March 28, 2004

Deleting unnecessary words in IF

Until I read this presentation by Scott Adams, the first commercial computer game programmer, I hadn't realized what I found so strange about playing those types of computer games. It's the lack of words. The descriptions are sparse. This is the passage that obviously tipped me off to this fact:

Adams: I see a tree. It looks climbable. Obvious exits: N, S, E, and W.
Audience: Climb the tree.
Adams: Two words! Two words! We don't let you get away with anything here. Ok, climb tree.
I'm in the top of the tree. To the east I see a meadow.
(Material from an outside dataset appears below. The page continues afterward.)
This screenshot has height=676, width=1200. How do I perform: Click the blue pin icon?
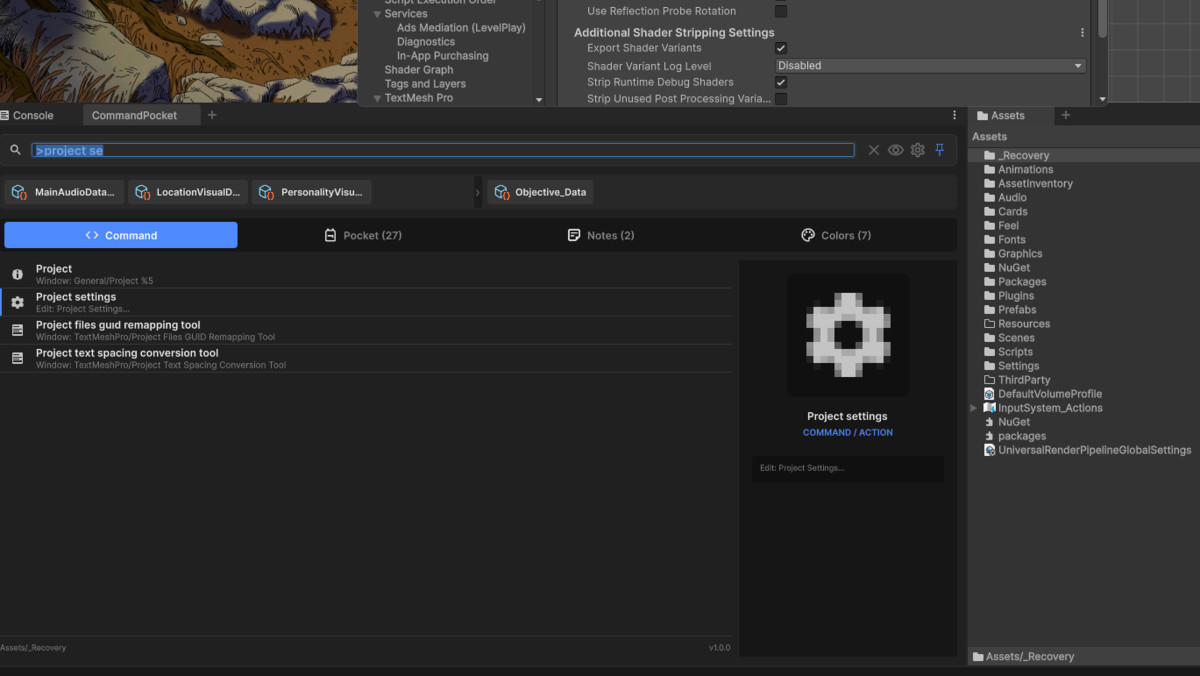tap(940, 150)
Obvious exits: Down.
Adams explains later that there wasn't much room for excess words on early computers, which is understandable. The most interesting thing about all of this isn't just dropping articles from responses -- it's dropping description.
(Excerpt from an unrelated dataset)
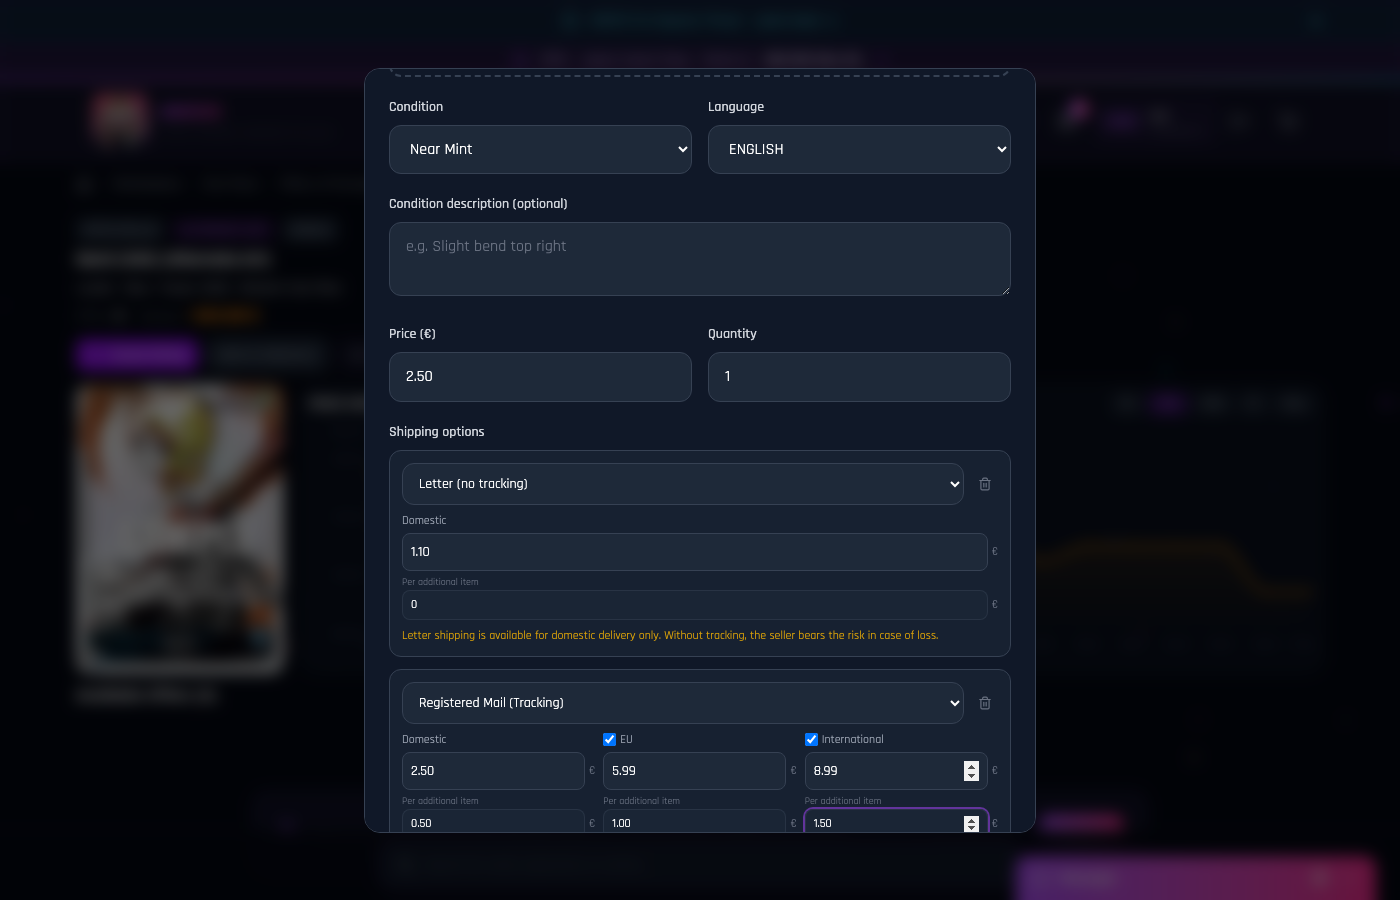Increase International 8.99 price using up arrow
This screenshot has width=1400, height=900.
coord(971,766)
Adams expects players to know what a tree is, what it looks like, and doesn't bother to say whether it is a pine or an oak, or if it has leaves or not. Why? Because it really doesn't matter. Most players have a form of a tree in their head anyway. The programmer has to make allowances for differences in people's forms, but overall, if one were to write "tree" or "meadow" the player will get some sort of tree or meadow in their head anyway.

This is great news for me. I'm not keen on describing things. I like to cut words out of sentences. Perfect! I ought to write text based games.
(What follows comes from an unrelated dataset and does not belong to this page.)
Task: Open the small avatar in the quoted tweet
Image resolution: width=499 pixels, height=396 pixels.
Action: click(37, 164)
However, this weekend I played a game (Super Mario World, or something like it) on Nintendo 64, which is apparently cool because it's sort of 3-D. There was a plot behind the game somewhere, and it had something to do with finding stars and staying away from some weird shape that is apparently named Bowser. Here and there we had to do little challenges. It was bizarre. Anyway, frequently text would pop up that we were supposed to read that was probably about the story, but we hit B quickly to get rid of it.

This completely differs from IF. There, the words are the pictures, and without the words, players are faced with a black screen. Half the fun is the imaginary world that comes from describing your own tree, and not letting Nintendo do it for you. The same is true for good writing, in my opinion. A story is good when there isn't too much description, but you still get the picture, so to speak. It's the subtlety of description, and not the overload of images.

Plus, it never hurts to cut dead-weight words, in creative writing and in computer games.